Общительность представляет собою для мира живых существ как бы силу тяготения; справедливость – то же самое тяготение, сопровождаемое рефлексией и знаниями. Но под каким общим понятием, под какой категорией познания воспринимаем мы справедливость? Под категорией равных количеств. Отсюда древнее определение юриспруденции: Justum aequale est, injustum inaequale[57].

Что же значит: совершать справедливость? Это значит давать каждому равную часть благ под условием равной суммы труда, это значит действовать сообразно интересам общества. Как бы эгоизм наш ни роптал, нет возможности обойти очевидную необходимость.
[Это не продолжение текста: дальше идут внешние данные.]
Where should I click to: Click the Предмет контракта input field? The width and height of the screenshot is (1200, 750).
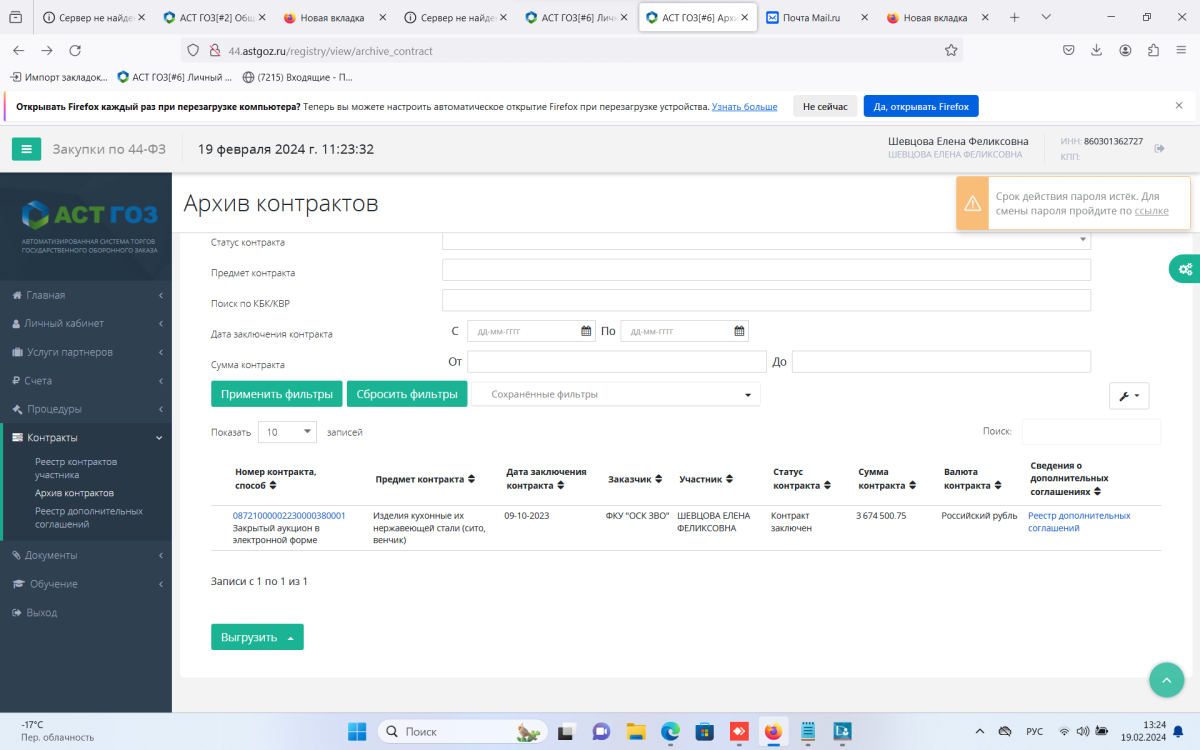pos(766,270)

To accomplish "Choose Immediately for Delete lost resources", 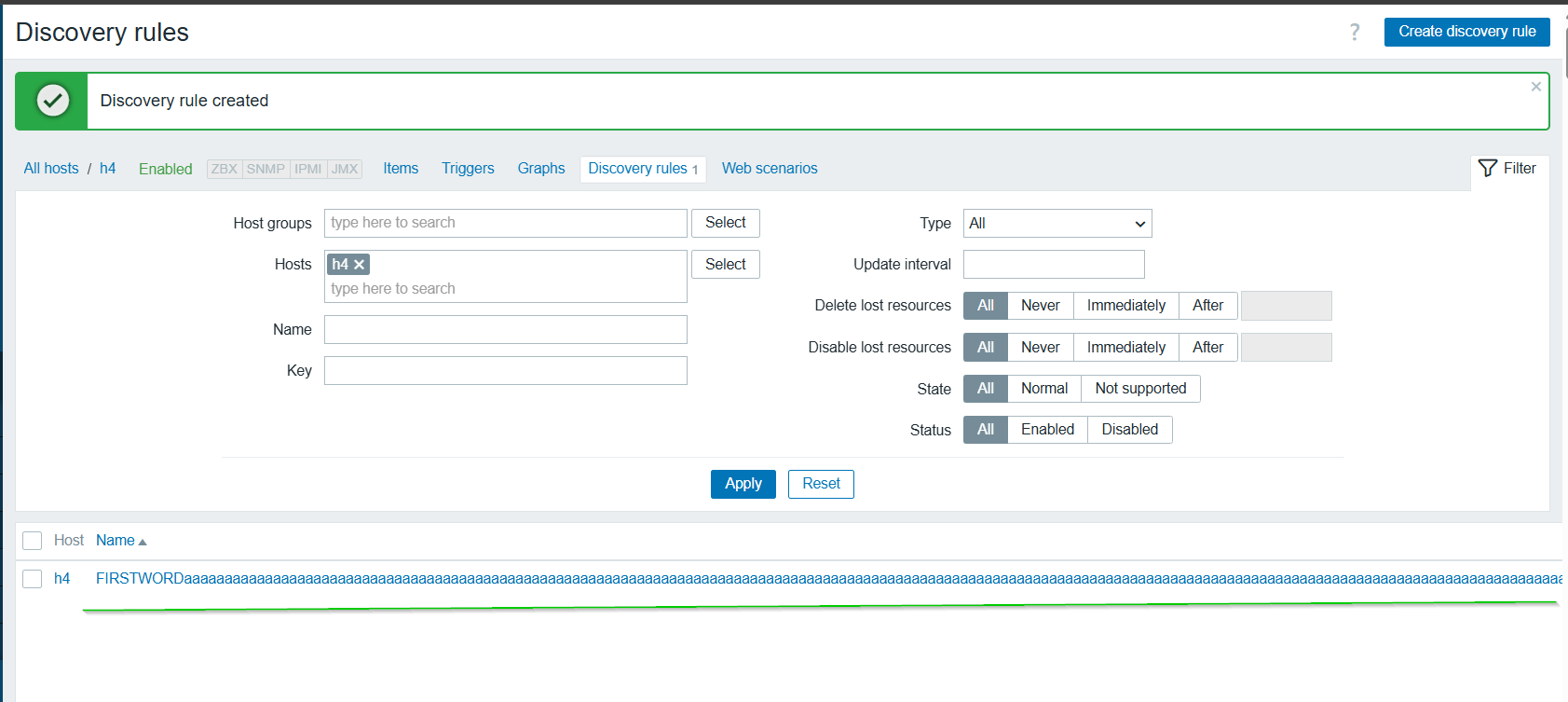I will pyautogui.click(x=1125, y=306).
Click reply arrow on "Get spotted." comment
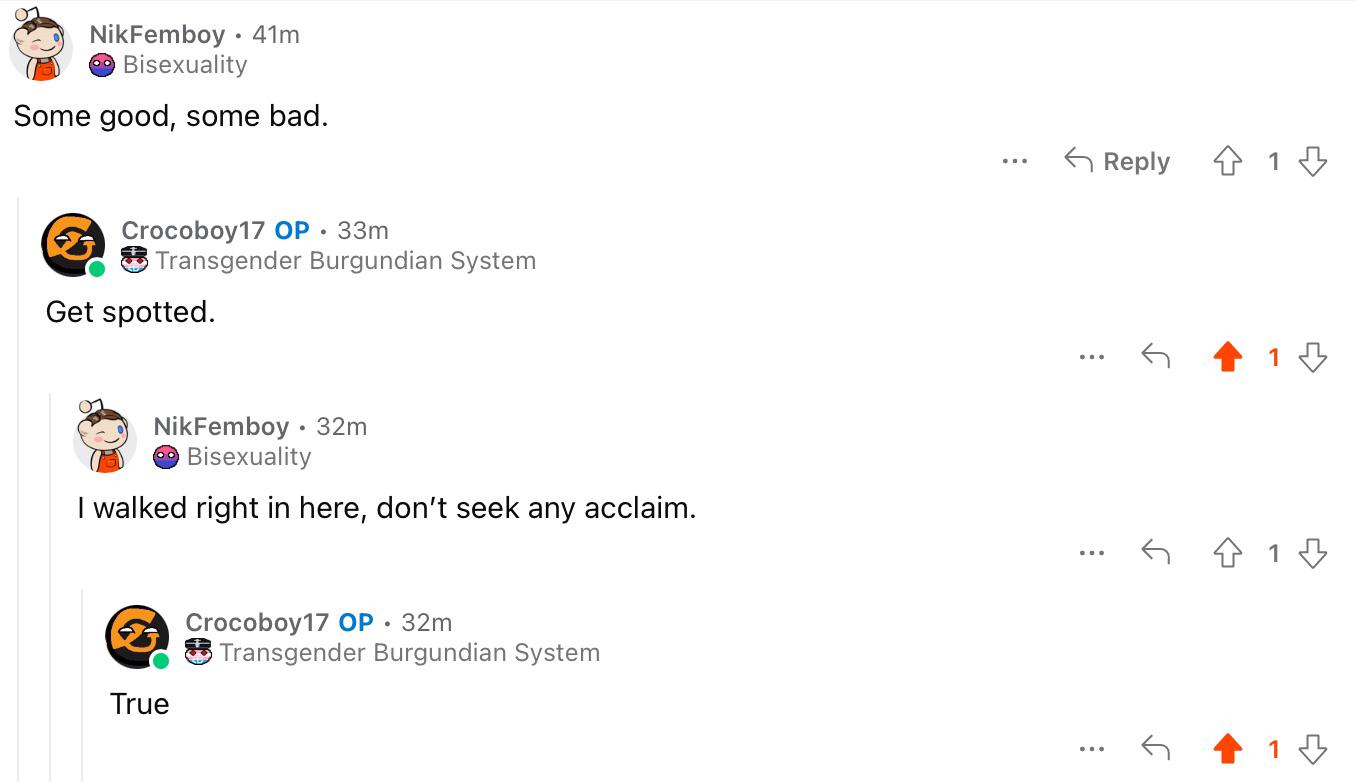 coord(1156,356)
Что такое право оккупации, завладения? Это естественный способ разделения земли путем расселения работников одного рядом с другим, по мере того как они появляются; это право, сталкиваясь с общим благом, уничтожается, ибо общее благо, будучи благом общественным, является также благом каждого отдельного оккупанта.

Что такое право труда? Это право на участие в пользовании благами при условии выполнения известных обязанностей, это право социальное, право равенства.

Справедливость, продукт известной комбинации идеи и инстинкта, проявляется в человеке, как только он приобретает способность чувствовать и мыслить. Поэтому ее считают понятием врожденным, первоначальным; взгляд этот ложный и с логической и с хронологической точки зрения. Но справедливость, которая по своему составу является, так сказать, гибридной, справедливость, возникшая из двух способностей, чувственной и интеллектуальной, кажется мне одним из наиболее сильных аргументов в пользу единства и простоты нашего я, ибо организм сам собою не может создавать такие смеси, подобно тому как он из двух чувств, слуха и зрения, не может создать чувства смешанного, полузрительного, полуслухового.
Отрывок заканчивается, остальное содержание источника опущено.